9月月末に「縄文シティサミットin糸魚川」というイベントがあったという事を知らない市民が多いようだ。
当日の私は上越市で講演を頼まれていたので行けなかったが、参加した人からホールがガラガラの状態で、内容もお粗末だったと聞いている。
勿体ない・・・糸魚川市には市民にあまり知られていない縄文時代の貴重なお宝があるのだぞ。
その一つが、私が勝手に「相対道祖神施文深鉢」と呼んでいる土器である。
半分以上が欠損しているが、他に類例が見当たらない程に非常に珍しい土器なのである。
出土地は、能生町にある現在の県立海洋高校の敷地の「井の上遺跡」で、ここは中期(五千~四千年前)のヒスイ加工遺跡でもある。

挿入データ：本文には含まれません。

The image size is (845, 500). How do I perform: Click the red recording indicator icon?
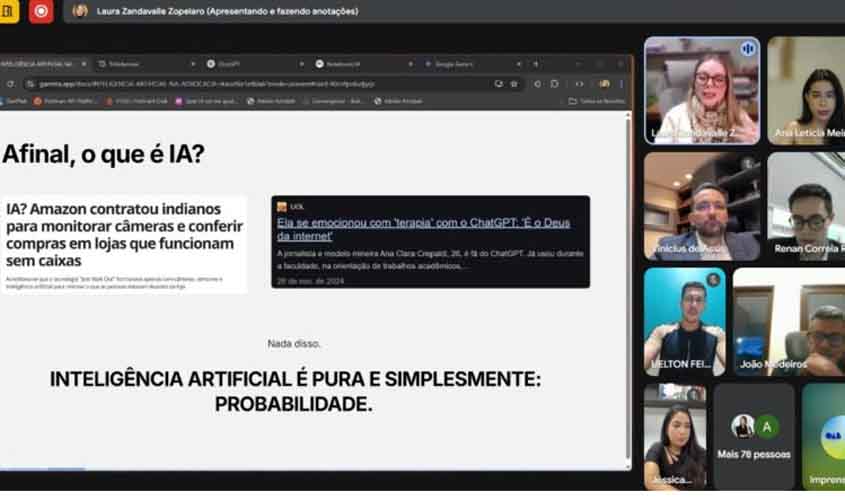[41, 11]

他に類例がない非常に珍しい土器とされる由縁は、一つの土器に粘土紐を張り付けた隆帯紋で、二人の男女が施文されている事。
縄文時代の土器に施文された人物らしき文様は、通常は精霊っぽい女性像が多い。
それらは顔付きがモノノケ風でも、胸の膨らみや女性器を暗喩させる図像、または女性器そのものが描かれていたりするので、豊穣の地母神と推測されている。母胎たる土器から子供が生まれてくる瞬間の図像であったりとか・・・。
ところが、この土器には稚拙だけれども、男性器と女性器らしき特徴を持つ二人の人物像が描かれているのでR。
不思議というか、意味不明なのが、二人の人物が90度の角度で施文されている事。
この時代の信州の土器なら裏と表に施文するか、シンメトリックな図像にでもしそうなのに・・・。
土器の施文も朴訥で質素・・・というか子供が作ったのかと言う位に下手糞なので、珍しいとはいっても国宝にはならないのだろうねえ(笑)
人物を90度の位置にした意図も謎。
茶室における「撞木の座」のような深い意味が隠されているのか?
それとも三千年前に噴火した火山に「焼山」という安直なネーミングをする糸魚川人のご先祖だから、適当にデザインしちゃった?(笑)
しかし糸魚川市民なら是非ともご覧になって頂きたい。
長者ケ原遺跡考古館に展示されています。